With pictures excluded, give again exactly the lines running from the one holding "Image resolution: width=1268" through the end of the listing below.

= Beginning of Section =

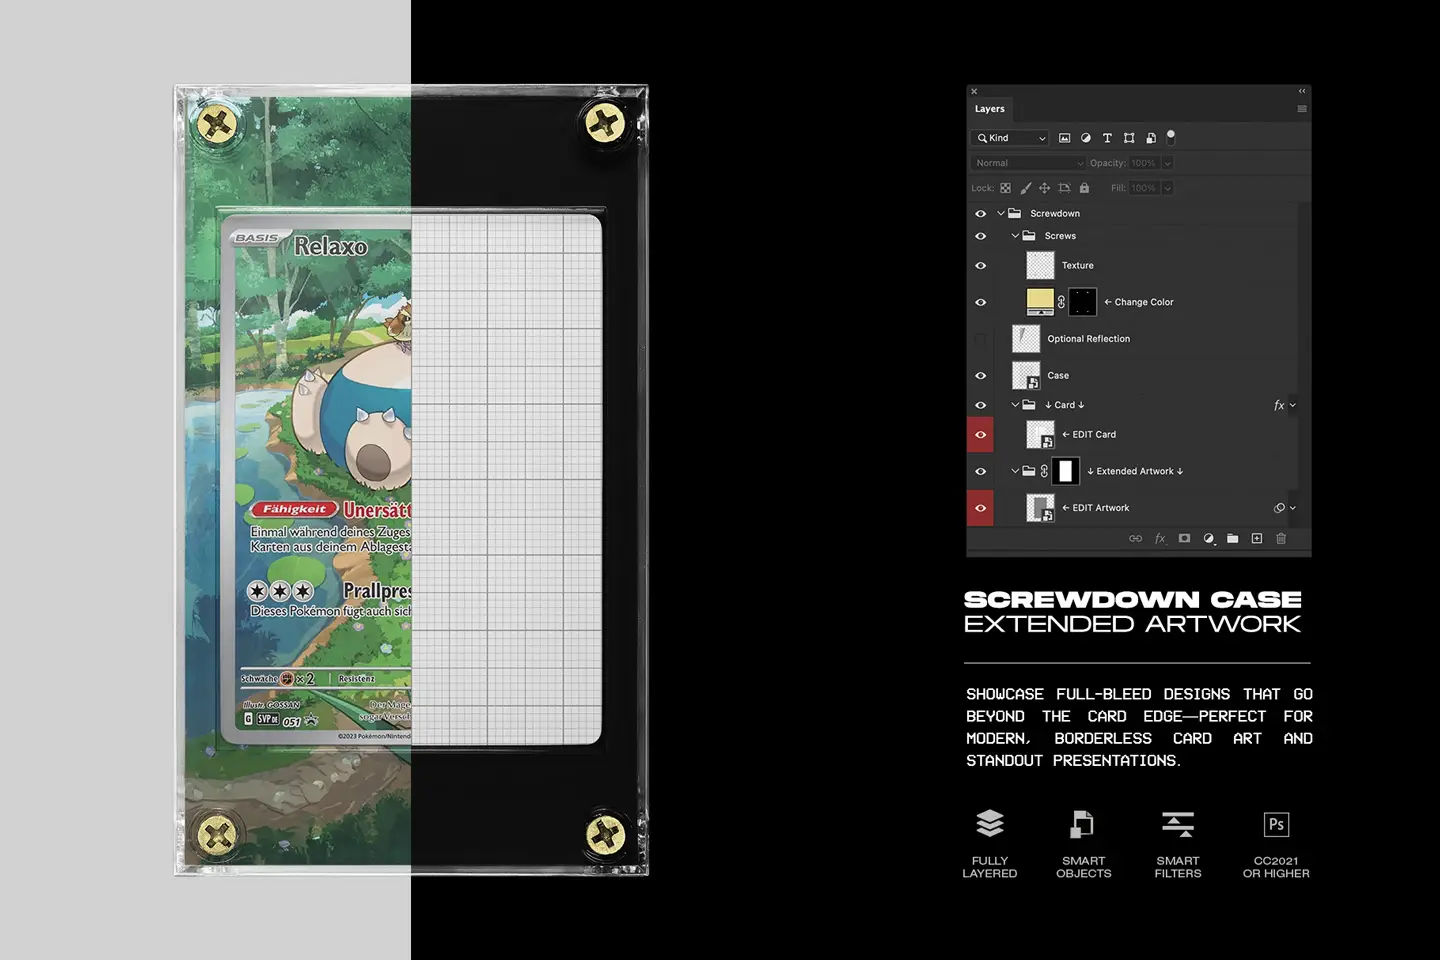Click the Change Color yellow swatch thumbnail
The width and height of the screenshot is (1440, 960).
(x=1040, y=301)
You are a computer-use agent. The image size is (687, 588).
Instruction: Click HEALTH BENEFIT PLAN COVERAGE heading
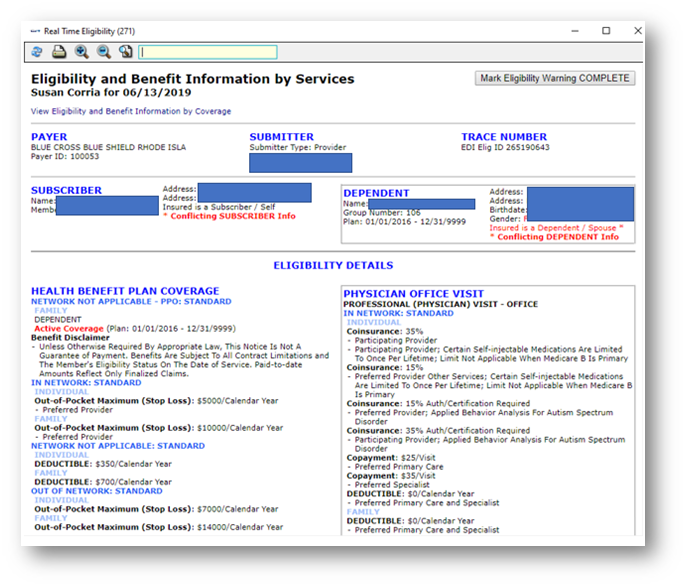(x=125, y=291)
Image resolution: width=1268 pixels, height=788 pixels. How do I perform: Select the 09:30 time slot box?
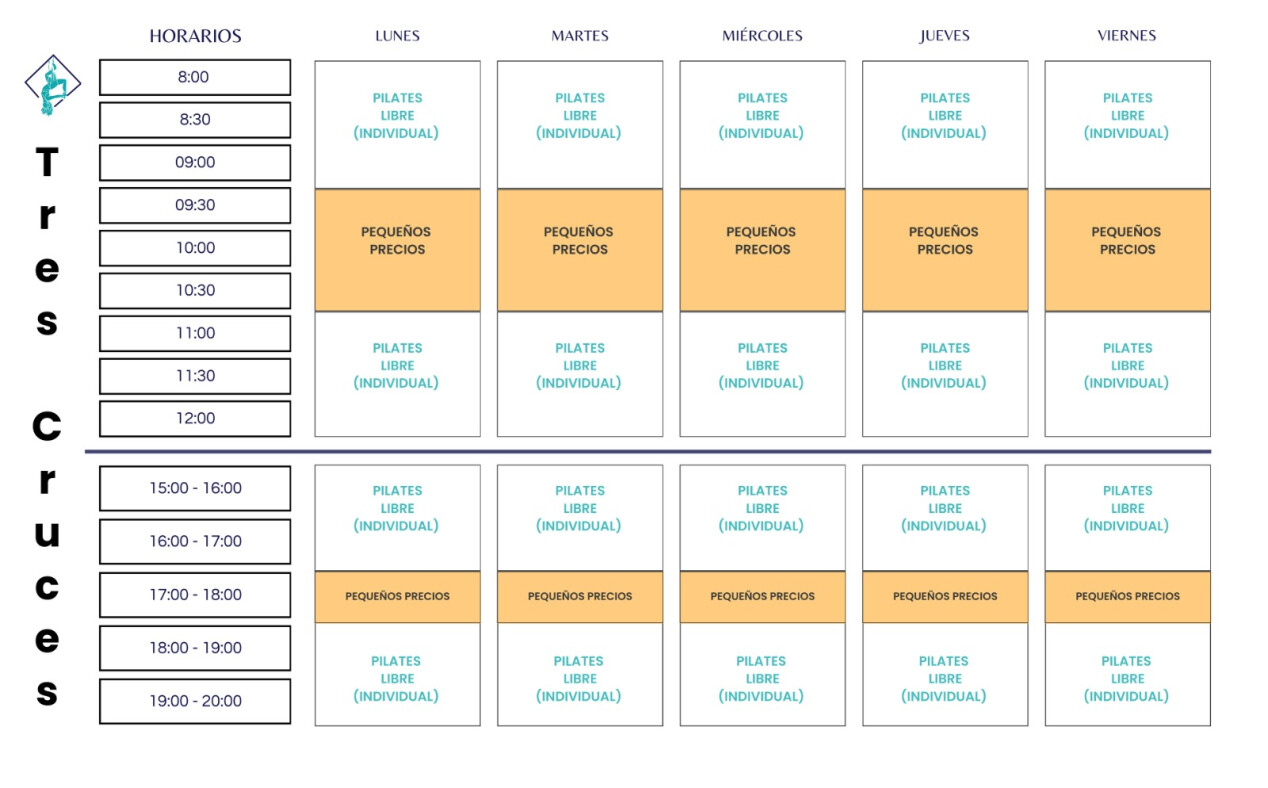click(x=195, y=205)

= End of Section =

• Response to this exercise:
Image resolution: width=1268 pixels, height=788 pixels. How do I perform: Select the 09:30 time slot box?
click(x=195, y=205)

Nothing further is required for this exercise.